Red-tipped Cudweed, Spoonbills (including a Dutch-ringed bird) and an ant in trouble in an Antlion pit.

A chance to stand back and assess progress is a valuable exercise in nature reserve management. The heathland and acid grassland habitats at Minsmere were the focus of attention this week. Undoubtedly the reversion of ex-arable fields to acid grassland has proved highly successful for Stone Curlews with around 8 pairs in the wider area, and is also a hotspot for cudweeds, including the endangered Red-tipped Cudweed. Following the severe winter, Dartford Warblers have not suffered as badly as feared in Suffolk (with about a 40% decline).

A trip to Minsmere always provides plenty of interest: a Purple Heron lurked in the reedbed, Avocets appear to be having a good year on the scrape, Black-headed Gulls have increased to around 1500 pairs (with a few pairs of Med Gull) and a pair of Spoonbills frequented the Levels all week. Last but not least, Antlion pits around the visitor centre proved great entertainment. As ants slip into the pit the Antlion larvae flick sand up to dislodge them until they slip into the waiting jaws.

Sunday, 6 June 2010

Berry Fen

Although it is only a small part of the RSPB landholding in the Ouse Valley, Berry Fen is, in my mind, one of the most exciting parts of the reserve. It was my first ‘port of call’ during a tour of Ouse Valley sites, a tour that included Ouse Fen and Fen Drayton and saw me connecting (eventually) with a third Red-footed Falcon in a little over a week and a mass of newly emerged Scarce Chasers.

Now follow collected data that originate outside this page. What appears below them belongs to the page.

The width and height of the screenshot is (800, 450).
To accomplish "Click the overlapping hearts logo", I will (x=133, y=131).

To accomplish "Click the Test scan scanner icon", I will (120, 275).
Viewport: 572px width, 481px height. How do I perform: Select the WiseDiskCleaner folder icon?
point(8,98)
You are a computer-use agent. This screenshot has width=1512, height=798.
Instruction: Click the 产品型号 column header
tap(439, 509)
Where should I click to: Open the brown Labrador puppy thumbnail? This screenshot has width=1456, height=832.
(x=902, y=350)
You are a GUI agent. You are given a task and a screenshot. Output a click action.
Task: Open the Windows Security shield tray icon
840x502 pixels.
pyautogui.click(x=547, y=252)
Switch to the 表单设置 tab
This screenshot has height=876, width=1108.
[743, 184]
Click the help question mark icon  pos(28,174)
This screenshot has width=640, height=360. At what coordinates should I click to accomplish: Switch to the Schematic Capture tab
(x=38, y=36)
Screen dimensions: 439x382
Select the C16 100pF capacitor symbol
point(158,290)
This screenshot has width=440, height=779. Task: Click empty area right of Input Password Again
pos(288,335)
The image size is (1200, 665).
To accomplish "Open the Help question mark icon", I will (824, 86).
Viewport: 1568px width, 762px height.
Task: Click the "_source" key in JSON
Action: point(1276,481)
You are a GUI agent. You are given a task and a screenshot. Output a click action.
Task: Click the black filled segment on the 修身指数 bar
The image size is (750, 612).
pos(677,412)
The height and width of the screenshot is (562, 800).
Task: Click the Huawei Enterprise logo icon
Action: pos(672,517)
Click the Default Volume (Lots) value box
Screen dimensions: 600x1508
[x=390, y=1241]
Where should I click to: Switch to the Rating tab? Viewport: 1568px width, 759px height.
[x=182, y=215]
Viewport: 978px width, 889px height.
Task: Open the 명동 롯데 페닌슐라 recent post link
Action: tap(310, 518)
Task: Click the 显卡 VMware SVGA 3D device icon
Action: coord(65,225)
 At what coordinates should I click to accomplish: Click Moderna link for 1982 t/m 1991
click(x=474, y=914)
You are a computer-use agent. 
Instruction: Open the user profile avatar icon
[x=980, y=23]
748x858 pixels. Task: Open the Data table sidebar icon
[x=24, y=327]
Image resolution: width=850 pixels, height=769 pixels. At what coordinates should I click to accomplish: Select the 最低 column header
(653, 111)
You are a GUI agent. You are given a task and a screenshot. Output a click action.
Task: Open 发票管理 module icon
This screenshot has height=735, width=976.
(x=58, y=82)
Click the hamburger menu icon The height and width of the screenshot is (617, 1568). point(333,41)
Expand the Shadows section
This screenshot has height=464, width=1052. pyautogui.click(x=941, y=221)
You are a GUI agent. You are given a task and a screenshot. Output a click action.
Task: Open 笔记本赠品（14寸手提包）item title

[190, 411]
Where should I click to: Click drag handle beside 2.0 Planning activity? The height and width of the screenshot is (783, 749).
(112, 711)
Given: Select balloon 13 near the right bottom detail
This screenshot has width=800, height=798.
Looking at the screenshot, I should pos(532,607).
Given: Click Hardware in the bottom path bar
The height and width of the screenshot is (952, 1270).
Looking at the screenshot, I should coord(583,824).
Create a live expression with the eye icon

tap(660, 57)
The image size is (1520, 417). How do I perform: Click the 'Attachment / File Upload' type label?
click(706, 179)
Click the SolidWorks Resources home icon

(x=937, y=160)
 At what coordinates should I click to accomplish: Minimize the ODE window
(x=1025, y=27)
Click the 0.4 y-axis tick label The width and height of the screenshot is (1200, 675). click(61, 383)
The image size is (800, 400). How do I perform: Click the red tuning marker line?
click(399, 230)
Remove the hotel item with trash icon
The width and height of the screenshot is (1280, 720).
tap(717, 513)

Berry Fen is a small wetland adjacent to the River Ouse. Unlike many reserves, the water is deliberately not controlled, it is a floodplain washland; wet when the river is high, dry when it is low. Two years ago it was very wet in the spring (and attracted a lot of birds), last year it was dry, this year it is wet again. In the wet years it is heaving with breeding duck and, as it dries out, the muddy edges are ideal for breeding and passage waders. This irregular wetting pattern makes the site far more productive than if it was wet every year – not always easy to get across when birders complain that the site is dry. Berry Fen will not be good for birds every year, but when it is wet, it has the potential to be very good.